(Records)
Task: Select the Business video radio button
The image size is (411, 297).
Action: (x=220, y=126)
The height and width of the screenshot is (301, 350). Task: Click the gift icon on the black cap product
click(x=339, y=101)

• Goal:
Extract every line of the records that contains the string "Task", matching case exactly.

• Written answer:
Task: Select the Business video radio button
The height and width of the screenshot is (301, 350). Task: Click the gift icon on the black cap product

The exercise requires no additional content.